October 25, 1999
 
 
 

                   Glass-Steagall Accord Reached
                   After Last-Minute Deal Making

                   By MICHAEL SCHROEDER
                   Staff Reporter of THE WALL STREET JOURNAL

                   WASHINGTON -- Lawmakers are poised to pass historic legislation that
                   would sweep away Depression-era banking laws and usher in a new era of
                   vast financial supermarkets.

                                        House and Senate conferees reached an
                                        agreement with the White House early Friday
                                        on a compromise bill to eliminate
                                        financial-services restrictions dating back to
                   the 1930s that have prevented banking, insurance and securities firms from
                   fully entering each other's businesses.

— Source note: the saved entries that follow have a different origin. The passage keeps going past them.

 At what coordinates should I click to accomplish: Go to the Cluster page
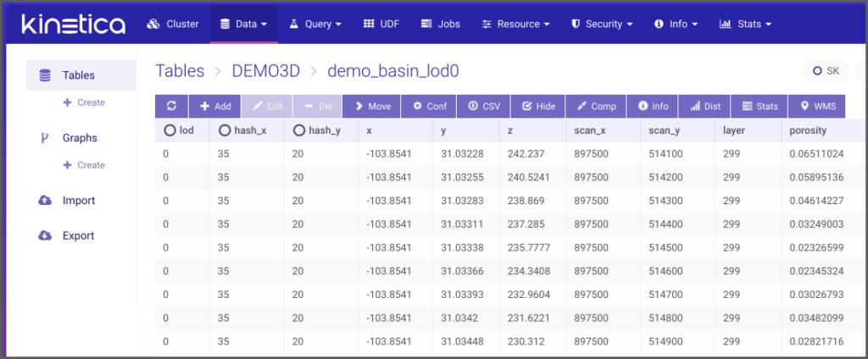pos(173,25)
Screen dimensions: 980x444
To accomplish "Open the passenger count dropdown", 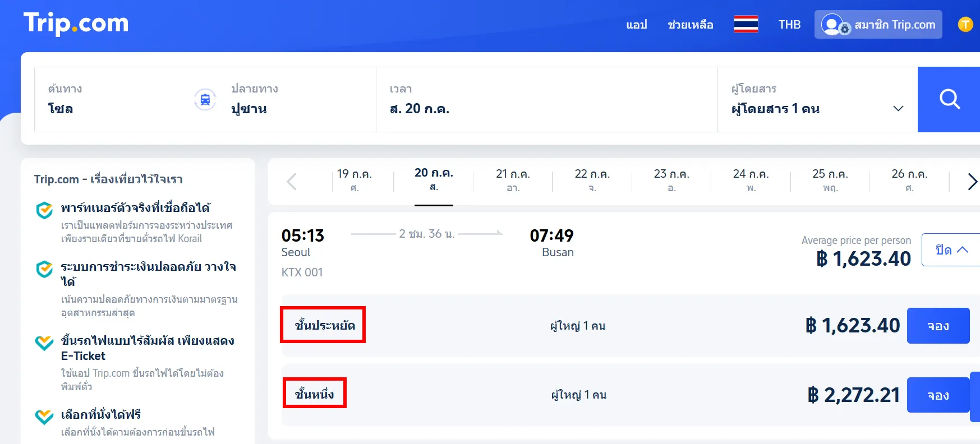I will coord(899,109).
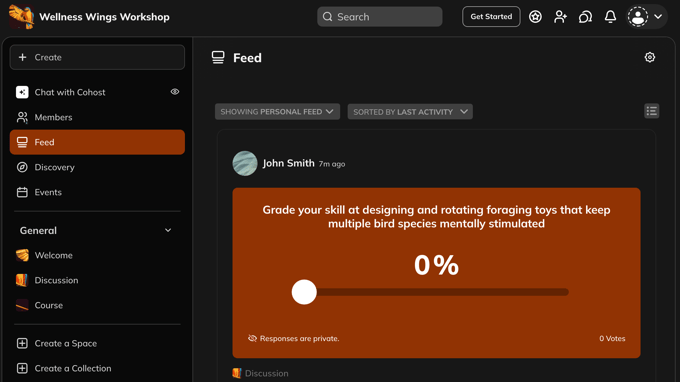Click the add member icon in header
Image resolution: width=680 pixels, height=382 pixels.
point(560,17)
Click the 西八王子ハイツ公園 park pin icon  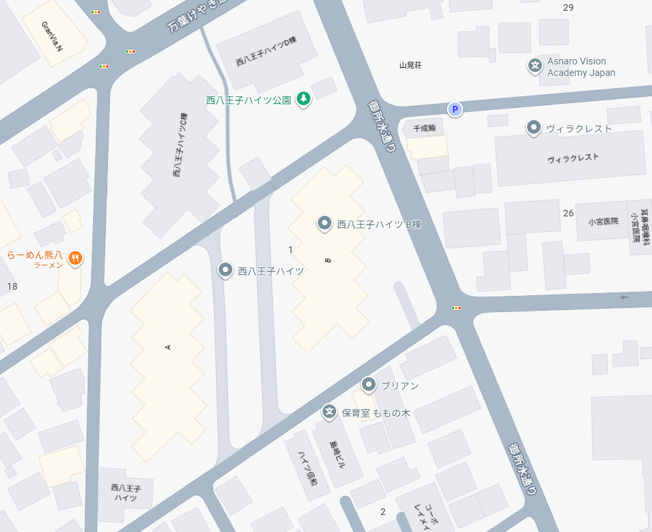coord(304,99)
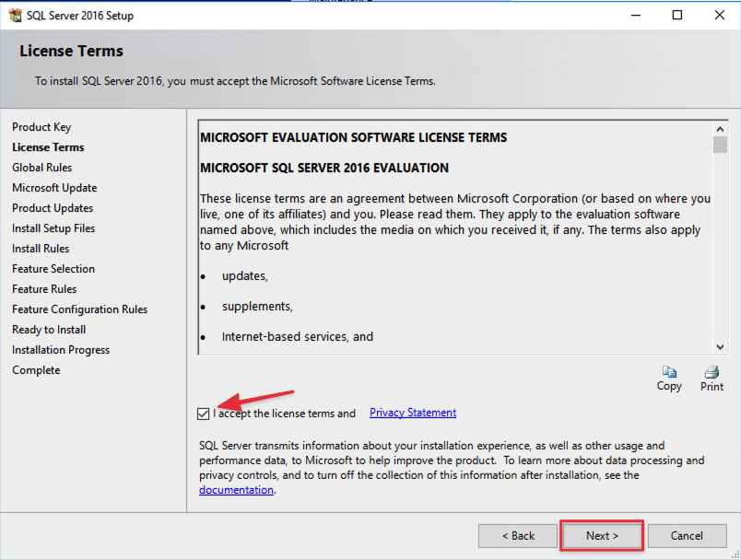Screen dimensions: 741x560
Task: Toggle the license agreement acceptance box
Action: (204, 414)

The pact follows several failed efforts
                   to do away with the Glass-Steagall Act over more than two decades, and
                   came just hours after even top negotiators thought the talks would once
                   again collapse this year. Before the last-gasp negotiations began late
                   Thursday night, White House economic adviser Gene Sperling told
                   Treasury Secretary Lawrence Summers that the odds of a deal were just
                   one in three.

                   The logjam was broken with a post-midnight compromise between the
                   White House and Senate Banking Committee Chairman Phil Gramm, a
                   conservative Texas Republican, over community-lending requirements.
                   Furious lobbying and deal making by all sides in the debate preceded the
                   agreement. Rep. Jesse Jackson Jr. (D., Ill.) at one point sent an e-mail to
                   6,000 supporters warning that President Clinton might agree "to language
                   ... that would be devastating" to the law, and giving direct phone lines for
                   Mr. Summers and Mr. Sperling for community activists to call the chief
                   administration negotiators.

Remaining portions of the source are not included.